Lars Christensen : Mario Draghi, après les échecs de Jean-Claude Trichet (en 2011-2012), a introduit le QE (quantitative easing-assouplissement quantitatif). Cela a certainement été un succès. Il a sorti la zone euro des abysses et de la déflation. Mario Draghi mérite sans doute beaucoup de critiques pour cela….Cela étant dit, même s Mario Draghi a fait du bon travail à la tête de la BCE, il ne peut corriger ce qui ne marche pas avec l'euro : il ne s'agit pas d'une zone monétaire optimale. Les États membres sont simplement trop différents pour que cela puisse fonctionner.

Qu'est ce qui pourrait être fait pour permettre à la BCE de proposer une politique monétaire plus adaptée ? Que peut-on anticiper de l'avenir de la BCE, notamment en pensant à son possible prochain président- qui pourrait être l'actuel dirigeant de la Bundesbank Jens Weidmann ?

Scott Sumner : La BCE aurait pu faire plus en matière d'assouplissement quantitatif, mais il aurait encore été plus efficace de changer d'objectif, par exemple un objectif de niveau des prix, ou même un objectif de PIB nominal. Selon moi, un objectif de PIB nominal serait trop controversé pour la BCE. Cependant, quand la prochaine récession arrivera, l'idée d'un objectif de niveau de prix, qui a été proposée par Ben Bernanke, pourrait être politiquement acceptable pour la zone euro, puisque cela permettrait d'assurer que l'inflation affiche une moyenne de long terme de 2%. Avec un tel régime, la Banque centrale promet de corriger tout excès ou toute faiblesse de l'inflation, s'assurant que l'inflation moyenne, au fil des années, corresponde à l'objectif fixé à la Banque centrale. Un ciblage par niveau permet des politiques plus expansionnistes pendant des périodes de fortes récessions, notamment lorsque les Banques centrales sont limitées par la borne 0 des taux d'intérêts.

La plus grande menace à laquelle fait face la BCE est que la faiblesse excessive de la croissance nominale conduise à une réaction populiste dans les pays qui subissent la croissance la plus faible, ce qui laisse place au doute quant à l'acceptabilité future de la zone euro. Une politique monétaire efficace n'est pas un remède miracle pour la croissance faible et des hauts niveaux de dettes, mais elle rend les problèmes moins sévères.  

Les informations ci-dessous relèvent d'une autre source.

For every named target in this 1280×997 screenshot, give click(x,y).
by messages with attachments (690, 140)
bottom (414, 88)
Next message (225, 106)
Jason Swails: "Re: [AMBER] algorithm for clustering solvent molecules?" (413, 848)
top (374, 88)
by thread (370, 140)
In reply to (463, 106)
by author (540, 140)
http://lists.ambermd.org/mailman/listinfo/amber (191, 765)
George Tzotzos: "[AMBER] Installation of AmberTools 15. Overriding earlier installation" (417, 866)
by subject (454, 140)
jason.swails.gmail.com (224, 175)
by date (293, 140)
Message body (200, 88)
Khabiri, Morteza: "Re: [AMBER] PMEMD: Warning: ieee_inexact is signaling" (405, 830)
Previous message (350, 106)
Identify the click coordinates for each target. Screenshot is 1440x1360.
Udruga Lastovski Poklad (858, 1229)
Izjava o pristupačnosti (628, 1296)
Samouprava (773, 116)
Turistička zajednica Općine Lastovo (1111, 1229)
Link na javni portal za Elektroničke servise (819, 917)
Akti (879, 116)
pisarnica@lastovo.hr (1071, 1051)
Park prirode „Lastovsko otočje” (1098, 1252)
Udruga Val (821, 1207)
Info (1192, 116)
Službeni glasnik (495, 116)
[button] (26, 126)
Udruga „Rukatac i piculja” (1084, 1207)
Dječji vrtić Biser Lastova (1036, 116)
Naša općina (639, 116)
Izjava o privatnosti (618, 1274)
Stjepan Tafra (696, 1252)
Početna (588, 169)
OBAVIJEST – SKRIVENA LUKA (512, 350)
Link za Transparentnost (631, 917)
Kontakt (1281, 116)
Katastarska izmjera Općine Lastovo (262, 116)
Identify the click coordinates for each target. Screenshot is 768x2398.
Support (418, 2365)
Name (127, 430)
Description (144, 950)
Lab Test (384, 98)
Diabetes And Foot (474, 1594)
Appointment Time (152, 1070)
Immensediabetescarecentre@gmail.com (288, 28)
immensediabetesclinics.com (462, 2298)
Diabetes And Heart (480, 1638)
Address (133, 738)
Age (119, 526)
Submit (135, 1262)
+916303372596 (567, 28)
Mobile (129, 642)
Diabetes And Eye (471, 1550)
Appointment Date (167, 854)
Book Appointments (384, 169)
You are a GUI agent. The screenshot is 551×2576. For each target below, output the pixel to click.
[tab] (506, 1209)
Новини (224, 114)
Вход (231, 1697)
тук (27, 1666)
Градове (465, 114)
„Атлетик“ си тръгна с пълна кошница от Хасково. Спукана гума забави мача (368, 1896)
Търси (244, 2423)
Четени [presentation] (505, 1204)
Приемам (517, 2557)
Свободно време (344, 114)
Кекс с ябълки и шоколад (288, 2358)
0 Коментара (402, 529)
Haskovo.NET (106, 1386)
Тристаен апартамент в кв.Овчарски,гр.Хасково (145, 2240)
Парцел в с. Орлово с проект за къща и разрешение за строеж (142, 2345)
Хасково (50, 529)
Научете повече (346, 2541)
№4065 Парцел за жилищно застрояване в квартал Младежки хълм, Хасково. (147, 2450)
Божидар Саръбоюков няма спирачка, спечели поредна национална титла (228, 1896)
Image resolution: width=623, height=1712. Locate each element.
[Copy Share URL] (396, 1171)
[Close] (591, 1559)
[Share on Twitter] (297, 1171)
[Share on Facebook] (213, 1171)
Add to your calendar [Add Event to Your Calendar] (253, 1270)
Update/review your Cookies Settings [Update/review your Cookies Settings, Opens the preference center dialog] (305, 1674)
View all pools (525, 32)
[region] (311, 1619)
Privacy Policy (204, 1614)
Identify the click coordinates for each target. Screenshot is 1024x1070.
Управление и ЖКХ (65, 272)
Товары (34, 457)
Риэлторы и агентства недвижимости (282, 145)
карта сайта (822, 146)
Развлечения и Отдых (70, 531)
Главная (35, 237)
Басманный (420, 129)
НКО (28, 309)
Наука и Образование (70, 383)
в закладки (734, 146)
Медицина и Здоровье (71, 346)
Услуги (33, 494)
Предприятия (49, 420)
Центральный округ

Lars Christensen :  Je pense qu'un autre objectif, que l'objectif actuel qui est celui de la stabilité des prix, par exemple un objectif de PIB nominal aurait pu réduire les risques d'échec, mais encore une fois, par construction, il est difficile de faire fonctionner correctement la zone euro. Je dois admettre que je suis profondément inquiet de la nomination de Jens Weidmann à la tête de la BCE, parce qu'il va essayer de rendre la politique monétaire européenne plus stricte encore. Ce qui pourrait très facilement redéclencher une crise européenne et potentiellement l'explosion de l'euro. Je croise les doigts pour que cela n'arrive pas.